Friday, 4 December 2015

My analysis and thoughts on the Oldham West & Royton by-election (and also local by-elections)

Readers, the result at the Oldham West & Royton by-election came in relatively early for a Parliamentary by-election (1.15 am), and it was as follows:

Sir Oink A Lot (real name Sean Alec Jones), Official Monster Raving Loony Party, 141 votes (0.5%).

John Bickley, UKIP, 6487 (23.4%, +2.8%)

Jane Brophy, Liberal Democrats, 1024 (3.7%, +0.0%)

James Daley, Conservative, 2596 (9.4%, -9.6%)

Simeon Hart, Green Party, 249 (0.9%, -1.0%)

Jim McMahon, Labour, 17,209 (62.1%, +7.3%).

All UKIP's campaigning effort, smearing of Labour, and taking advantage of the right-wing media's attacks of Labour leader Jeremy Corbyn, ultimately came to nothing. UKIP's campaign did have some effect, though-the Conservative vote share was halved and the Liberal Democrats failed to take back protest votes that had gone over to UKIP at the 2015 general election. In fact, Labour increased its majority in percentage terms despite not having significant numbers of Lib Dem or Green voters left to win over tactically. This is probably also attributable to the fact their candidate was local and knew the area well (Jim McMahon is leader of Oldham council, and also has working-class roots being a truck driver's son) whereas John Bickley, despite nearly having won the Heywood & Middleton by-election, is not local and is becoming more of a carpetbagger for UKIP.

Not only did the Lib Dems lose their deposit again, they also made no progress at all in terms of vote share, and this may likely be the case in future by-elections where they are no longer remotely competitive or never really have been. I was particularly disappointed, though, in how we Greens lost half our vote share even though the aforementioned Jim McMahon was not on the left, unlike the late Michael Meacher, his predecessor, and even though we have been doing reasonably well in spite of Labour (or at least that part loyal to Jeremy Corbyn) moving leftwards. Amazingly, despite Oldham West & Royton being a very safe Labour seat and despite the fact it is December and therefore very cold outside, by-election turnout only dropped to 40% from 60% (somewhat below average).

Here are results of local by-elections which featured Green Party candidates which polled on the same day as Oldham West & Royton:

Newham LBC, Boleyn: Lab 1440 (72.1%, +7.9%), Lib Dem 181 (9.1%), Con 171 (8.6%, -12.4%), Green 117 (5.9%), UKIP 78 (3.5%), Independent 10 (0.5%).

Shropshire UA, Meole: Con 490 (43.1%, -11.8%), Lab 303 (26.7%, -11.0%), Lib Dem 223 (19.6%, +12.3%), UKIP 64 (5.6%), Green 56 (4.9%).


We had not stood in either of those wards last time they had an election (which occurred in each case before the Green surge), and neither is particularly favourable territory for us nor are they marginal. I am therefore pleased for our performance there, and it should make up at least a little bit for our lacklustre performance in Oldham West & Royton.
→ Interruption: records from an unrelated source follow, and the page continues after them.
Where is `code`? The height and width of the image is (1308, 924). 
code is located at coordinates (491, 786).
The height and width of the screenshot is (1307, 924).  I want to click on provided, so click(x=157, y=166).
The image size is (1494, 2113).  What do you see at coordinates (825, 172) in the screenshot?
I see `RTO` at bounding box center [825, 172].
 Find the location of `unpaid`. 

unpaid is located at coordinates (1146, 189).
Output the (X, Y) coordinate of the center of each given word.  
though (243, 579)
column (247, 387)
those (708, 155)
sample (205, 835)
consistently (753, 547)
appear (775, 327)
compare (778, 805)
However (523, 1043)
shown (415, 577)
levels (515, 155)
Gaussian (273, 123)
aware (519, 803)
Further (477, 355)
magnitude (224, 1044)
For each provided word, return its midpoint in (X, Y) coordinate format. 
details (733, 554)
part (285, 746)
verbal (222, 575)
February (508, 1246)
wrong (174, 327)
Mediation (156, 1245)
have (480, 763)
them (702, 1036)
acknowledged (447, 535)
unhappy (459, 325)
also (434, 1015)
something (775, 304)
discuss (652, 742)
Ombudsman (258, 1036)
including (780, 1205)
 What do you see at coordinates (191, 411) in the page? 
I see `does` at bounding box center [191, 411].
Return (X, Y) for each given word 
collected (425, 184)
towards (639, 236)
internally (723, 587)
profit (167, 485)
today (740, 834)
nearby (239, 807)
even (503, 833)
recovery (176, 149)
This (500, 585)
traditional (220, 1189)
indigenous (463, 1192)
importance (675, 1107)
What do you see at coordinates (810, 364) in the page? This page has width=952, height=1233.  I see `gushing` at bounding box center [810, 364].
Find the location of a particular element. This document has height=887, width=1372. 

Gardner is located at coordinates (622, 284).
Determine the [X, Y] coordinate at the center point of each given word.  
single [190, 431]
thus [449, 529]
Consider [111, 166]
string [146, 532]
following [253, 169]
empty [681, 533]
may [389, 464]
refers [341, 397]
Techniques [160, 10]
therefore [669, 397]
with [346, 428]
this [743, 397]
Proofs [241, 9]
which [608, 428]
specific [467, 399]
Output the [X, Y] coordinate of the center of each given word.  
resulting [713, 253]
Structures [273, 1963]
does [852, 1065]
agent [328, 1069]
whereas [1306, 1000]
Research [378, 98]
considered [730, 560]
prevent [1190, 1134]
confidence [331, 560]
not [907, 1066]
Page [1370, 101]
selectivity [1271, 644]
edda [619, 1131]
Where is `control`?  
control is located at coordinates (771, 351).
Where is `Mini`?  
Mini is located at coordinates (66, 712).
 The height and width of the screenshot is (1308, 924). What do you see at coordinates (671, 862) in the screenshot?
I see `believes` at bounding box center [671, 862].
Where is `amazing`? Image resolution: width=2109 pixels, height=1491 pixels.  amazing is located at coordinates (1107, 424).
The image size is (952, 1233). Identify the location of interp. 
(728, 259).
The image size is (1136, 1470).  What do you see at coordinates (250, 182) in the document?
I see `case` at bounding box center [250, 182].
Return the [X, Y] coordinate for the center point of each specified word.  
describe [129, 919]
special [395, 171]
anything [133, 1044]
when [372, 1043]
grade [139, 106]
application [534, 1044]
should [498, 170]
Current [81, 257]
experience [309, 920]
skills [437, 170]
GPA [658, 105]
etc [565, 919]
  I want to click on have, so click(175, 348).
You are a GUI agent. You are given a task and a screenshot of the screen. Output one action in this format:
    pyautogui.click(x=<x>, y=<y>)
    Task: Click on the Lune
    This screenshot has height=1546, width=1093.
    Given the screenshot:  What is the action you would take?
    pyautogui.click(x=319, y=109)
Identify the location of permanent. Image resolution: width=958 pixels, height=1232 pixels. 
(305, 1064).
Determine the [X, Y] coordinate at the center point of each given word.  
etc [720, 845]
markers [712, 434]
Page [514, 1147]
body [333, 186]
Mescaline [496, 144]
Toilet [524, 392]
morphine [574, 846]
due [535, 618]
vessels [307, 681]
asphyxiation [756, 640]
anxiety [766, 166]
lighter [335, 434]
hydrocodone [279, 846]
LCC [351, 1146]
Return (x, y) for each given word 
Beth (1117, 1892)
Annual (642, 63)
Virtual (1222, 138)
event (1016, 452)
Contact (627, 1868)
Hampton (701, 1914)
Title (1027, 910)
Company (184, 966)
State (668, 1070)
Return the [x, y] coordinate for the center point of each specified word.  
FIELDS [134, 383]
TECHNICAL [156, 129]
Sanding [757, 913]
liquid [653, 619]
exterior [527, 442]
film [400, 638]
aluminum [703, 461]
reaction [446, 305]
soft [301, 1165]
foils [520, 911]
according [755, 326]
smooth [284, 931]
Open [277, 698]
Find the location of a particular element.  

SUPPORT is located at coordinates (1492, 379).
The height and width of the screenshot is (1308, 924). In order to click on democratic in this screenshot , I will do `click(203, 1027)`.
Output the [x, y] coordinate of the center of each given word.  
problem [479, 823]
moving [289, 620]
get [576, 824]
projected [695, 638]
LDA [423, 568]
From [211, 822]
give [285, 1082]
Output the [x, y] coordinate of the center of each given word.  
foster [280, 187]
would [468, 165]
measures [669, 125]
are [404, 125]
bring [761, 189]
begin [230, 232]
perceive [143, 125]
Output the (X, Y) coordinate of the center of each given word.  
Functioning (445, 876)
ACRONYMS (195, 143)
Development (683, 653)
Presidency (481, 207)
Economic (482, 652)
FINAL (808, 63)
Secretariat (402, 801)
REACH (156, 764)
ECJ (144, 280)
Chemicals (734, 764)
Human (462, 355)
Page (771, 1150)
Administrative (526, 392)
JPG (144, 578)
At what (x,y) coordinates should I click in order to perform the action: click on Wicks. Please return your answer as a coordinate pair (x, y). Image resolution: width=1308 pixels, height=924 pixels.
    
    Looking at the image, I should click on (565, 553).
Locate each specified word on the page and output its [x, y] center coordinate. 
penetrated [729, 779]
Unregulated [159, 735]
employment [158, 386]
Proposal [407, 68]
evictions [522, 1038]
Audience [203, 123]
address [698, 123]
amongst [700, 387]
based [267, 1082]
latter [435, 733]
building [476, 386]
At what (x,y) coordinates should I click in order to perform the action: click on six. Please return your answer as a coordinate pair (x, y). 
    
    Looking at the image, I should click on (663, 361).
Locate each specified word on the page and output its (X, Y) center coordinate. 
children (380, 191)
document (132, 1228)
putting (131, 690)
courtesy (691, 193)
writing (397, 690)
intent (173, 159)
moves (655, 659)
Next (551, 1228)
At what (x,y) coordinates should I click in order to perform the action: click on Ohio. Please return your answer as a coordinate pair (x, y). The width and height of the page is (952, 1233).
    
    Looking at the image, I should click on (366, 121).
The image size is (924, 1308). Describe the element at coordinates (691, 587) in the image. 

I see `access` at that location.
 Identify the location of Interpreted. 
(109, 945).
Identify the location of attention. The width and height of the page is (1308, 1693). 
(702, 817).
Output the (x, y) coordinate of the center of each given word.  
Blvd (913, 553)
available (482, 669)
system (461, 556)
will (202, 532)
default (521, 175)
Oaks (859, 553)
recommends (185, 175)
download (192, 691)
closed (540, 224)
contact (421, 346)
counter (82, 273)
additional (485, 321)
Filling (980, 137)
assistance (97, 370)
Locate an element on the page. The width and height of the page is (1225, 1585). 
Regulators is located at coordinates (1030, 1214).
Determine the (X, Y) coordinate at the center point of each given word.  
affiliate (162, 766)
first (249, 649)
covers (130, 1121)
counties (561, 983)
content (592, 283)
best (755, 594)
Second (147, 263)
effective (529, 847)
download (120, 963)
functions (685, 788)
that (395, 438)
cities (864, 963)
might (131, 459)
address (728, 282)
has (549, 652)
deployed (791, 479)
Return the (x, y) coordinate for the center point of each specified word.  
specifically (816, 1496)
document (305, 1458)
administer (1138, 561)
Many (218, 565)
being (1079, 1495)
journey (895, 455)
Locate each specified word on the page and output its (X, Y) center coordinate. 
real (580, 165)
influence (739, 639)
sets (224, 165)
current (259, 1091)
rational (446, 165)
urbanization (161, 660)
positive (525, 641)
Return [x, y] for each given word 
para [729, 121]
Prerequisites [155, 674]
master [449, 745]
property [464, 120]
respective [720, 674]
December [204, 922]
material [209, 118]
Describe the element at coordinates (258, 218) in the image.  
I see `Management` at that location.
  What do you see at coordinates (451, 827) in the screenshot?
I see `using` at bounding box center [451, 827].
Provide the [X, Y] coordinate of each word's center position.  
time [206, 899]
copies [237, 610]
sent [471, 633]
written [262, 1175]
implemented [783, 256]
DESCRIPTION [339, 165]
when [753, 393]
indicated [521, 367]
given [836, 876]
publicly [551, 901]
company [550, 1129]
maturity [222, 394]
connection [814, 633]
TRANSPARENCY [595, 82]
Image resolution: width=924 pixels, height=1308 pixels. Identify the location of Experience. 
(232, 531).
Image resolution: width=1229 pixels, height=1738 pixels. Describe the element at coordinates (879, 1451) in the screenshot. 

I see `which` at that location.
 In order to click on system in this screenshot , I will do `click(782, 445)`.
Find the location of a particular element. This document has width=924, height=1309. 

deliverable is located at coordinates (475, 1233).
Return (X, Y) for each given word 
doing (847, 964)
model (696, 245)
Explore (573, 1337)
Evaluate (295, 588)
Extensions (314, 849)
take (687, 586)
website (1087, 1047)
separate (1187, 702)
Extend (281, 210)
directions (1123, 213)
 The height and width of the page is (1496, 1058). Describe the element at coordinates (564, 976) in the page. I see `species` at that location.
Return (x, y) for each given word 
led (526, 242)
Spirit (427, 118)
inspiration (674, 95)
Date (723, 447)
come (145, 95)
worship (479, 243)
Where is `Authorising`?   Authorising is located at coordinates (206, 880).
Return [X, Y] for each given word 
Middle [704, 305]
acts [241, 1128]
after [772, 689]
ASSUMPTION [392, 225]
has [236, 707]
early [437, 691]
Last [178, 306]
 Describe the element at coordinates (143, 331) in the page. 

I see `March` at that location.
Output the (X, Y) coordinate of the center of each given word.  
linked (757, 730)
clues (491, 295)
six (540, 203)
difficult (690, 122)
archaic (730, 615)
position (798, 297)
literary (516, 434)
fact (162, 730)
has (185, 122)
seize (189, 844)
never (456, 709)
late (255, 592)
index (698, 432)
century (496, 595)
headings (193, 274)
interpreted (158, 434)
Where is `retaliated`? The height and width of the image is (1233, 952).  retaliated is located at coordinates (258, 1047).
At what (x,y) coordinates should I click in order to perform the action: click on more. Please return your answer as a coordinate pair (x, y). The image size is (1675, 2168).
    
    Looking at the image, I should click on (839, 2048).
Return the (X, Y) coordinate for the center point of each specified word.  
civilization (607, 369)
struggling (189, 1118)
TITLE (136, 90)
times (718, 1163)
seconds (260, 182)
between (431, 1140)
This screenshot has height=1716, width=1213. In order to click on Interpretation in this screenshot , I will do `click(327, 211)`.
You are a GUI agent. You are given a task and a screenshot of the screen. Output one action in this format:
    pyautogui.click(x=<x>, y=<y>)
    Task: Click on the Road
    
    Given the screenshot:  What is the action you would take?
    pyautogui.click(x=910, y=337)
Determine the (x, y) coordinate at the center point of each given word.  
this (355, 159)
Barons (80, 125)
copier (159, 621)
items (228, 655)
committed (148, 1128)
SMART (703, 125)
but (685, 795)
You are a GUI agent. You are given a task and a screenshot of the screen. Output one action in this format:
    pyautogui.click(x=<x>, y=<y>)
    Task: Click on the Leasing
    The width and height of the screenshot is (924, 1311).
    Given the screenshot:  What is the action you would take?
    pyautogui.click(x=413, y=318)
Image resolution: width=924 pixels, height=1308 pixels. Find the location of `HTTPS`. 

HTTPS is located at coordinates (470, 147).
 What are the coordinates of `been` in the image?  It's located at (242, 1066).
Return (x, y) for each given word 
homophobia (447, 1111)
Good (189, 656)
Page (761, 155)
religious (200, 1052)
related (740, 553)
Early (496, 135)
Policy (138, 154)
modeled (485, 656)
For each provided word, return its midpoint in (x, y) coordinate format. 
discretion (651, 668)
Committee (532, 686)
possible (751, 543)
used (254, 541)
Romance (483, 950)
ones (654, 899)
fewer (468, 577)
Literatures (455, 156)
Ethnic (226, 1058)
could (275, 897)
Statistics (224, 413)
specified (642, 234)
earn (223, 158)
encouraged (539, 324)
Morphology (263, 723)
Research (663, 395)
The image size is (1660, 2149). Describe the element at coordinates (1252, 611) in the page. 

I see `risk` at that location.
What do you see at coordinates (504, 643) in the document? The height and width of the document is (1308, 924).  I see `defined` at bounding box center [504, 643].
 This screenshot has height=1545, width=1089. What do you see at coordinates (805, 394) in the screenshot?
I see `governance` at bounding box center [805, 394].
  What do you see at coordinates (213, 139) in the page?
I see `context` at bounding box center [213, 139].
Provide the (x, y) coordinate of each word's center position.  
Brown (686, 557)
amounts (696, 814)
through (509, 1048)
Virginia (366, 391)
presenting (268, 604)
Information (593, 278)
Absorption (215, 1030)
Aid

I would like to reiterate that we should be present in all parliamentary by-elections whether we are weak or strong in the area, in the same way the other four major parties in the UK do.

Incidentally on the subject of by-elections, it has just been revealed that two current MPs (who have not been named) are facing police investigations over their expenses, so keep a look out for one or two potential by-elections in the coming year.

Alan.

1 comment:

  1. I think the result speaks volumes the electorate don't want to vote for Left for left sake terrorist sympathisers, the sort of people Ms Bennett has appointed to the Green Party of England Executive. Jim McMahon won Oldham West for being a good candidate NOT a Corbynite Leftie and was help by local activist and MP's. I know for a fact Andrew Gwynne worked hard on the campaign and he supported Andrew Burnham leadership as did I. This election is more a testimony to hard working activists and grassroots politics something Labour and especially Co.Operative Party are exceptionally good at.